Novartis-partnered Eureka rounds up $21M round for immuno-oncology drug research

Eureka CEO Cheng Liu

Eight months after partnering with Novartis ($NVS), Emeryville, CA-based Eureka Therapeutics has landed a $21 million round led by a Chinese private equity firm. Beijing-based Yuan Capital led the round, with Majuven and all the current major investors, including Acorn Campus Ventures, Suma Venture and Harbinger Venture Capital, joining in.

The San Francisco Bay Area biotech has been developing new antibody cancer therapies that are engineered to mimic the functions of a T cell receptor, putting it in with a group of companies out to incite a revolution in immuno-oncology. CAR-T and TCR research has emerged as a high-profile field in cancer R&D, and Eureka has close ties to Memorial Sloan-Kettering Cancer Center, one of the leaders in this field.

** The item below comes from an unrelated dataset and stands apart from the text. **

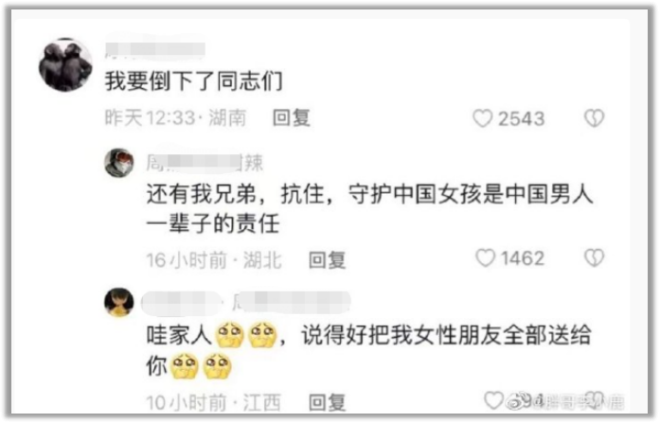Click 回复 beside 10小时前·江西
Screen dimensions: 660x423
point(327,402)
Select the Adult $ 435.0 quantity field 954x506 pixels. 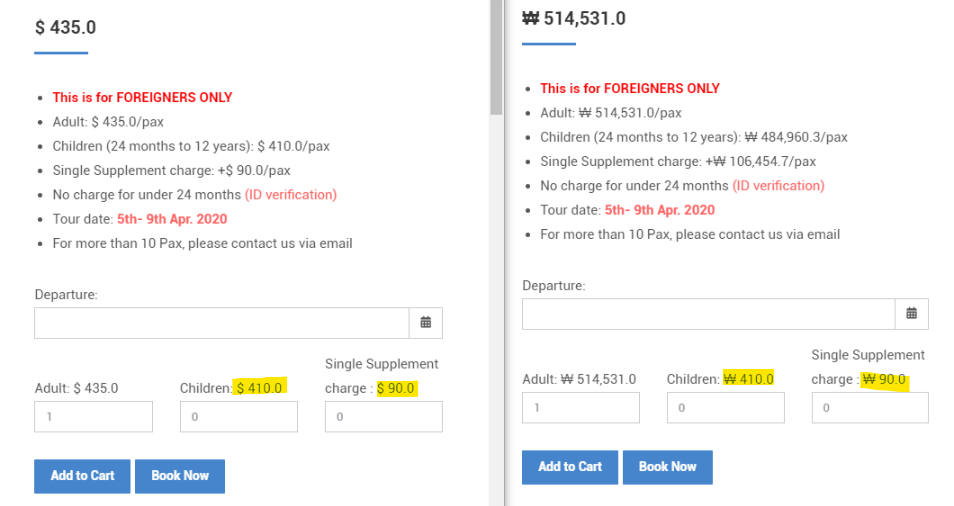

The company also has close ties with Chinese investors as well as Novartis. Its CEO, Cheng Liu, was a principal scientist in antibody drug discovery at Chiron, which was bought out by Novartis. Eureka, though, has been largely flying under the radar until now.

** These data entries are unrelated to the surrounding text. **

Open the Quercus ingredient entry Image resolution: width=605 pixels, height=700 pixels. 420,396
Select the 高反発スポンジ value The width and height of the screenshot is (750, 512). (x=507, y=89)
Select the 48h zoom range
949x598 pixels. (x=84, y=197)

The biotech started out this year with a licensing deal from Novartis. The pharma giant picked up the development and commercialization rights to ESK1, a preclinical antibody in development for leukemia and a whole range of cancers. The drug--which was being developed in collaboration with scientists at Memorial Sloan-Kettering Cancer Center--targets WT1, a protein found inside cancer cells.

According to the biotech, ESK1 was engineered to mimic a T cell receptor, whacking cancer cells when the protein travels to the surface of the cell and offering to tackle a target that had once been considered "undruggable."

None of the exact terms of the deal were disclosed, though upfronts at a preclinical level are typically relatively small. Eureka's new C round should pay for the next big lap in R&D.

"This new funding will allow us to expand and advance our drug pipeline, as well as explore the synergistic effects of our drug candidates with other immunotherapies and immune modulators," said Liu in a statement. "This moves us closer to our goal of providing cancer patients with safer and more effective treatments through novel immunotherapies."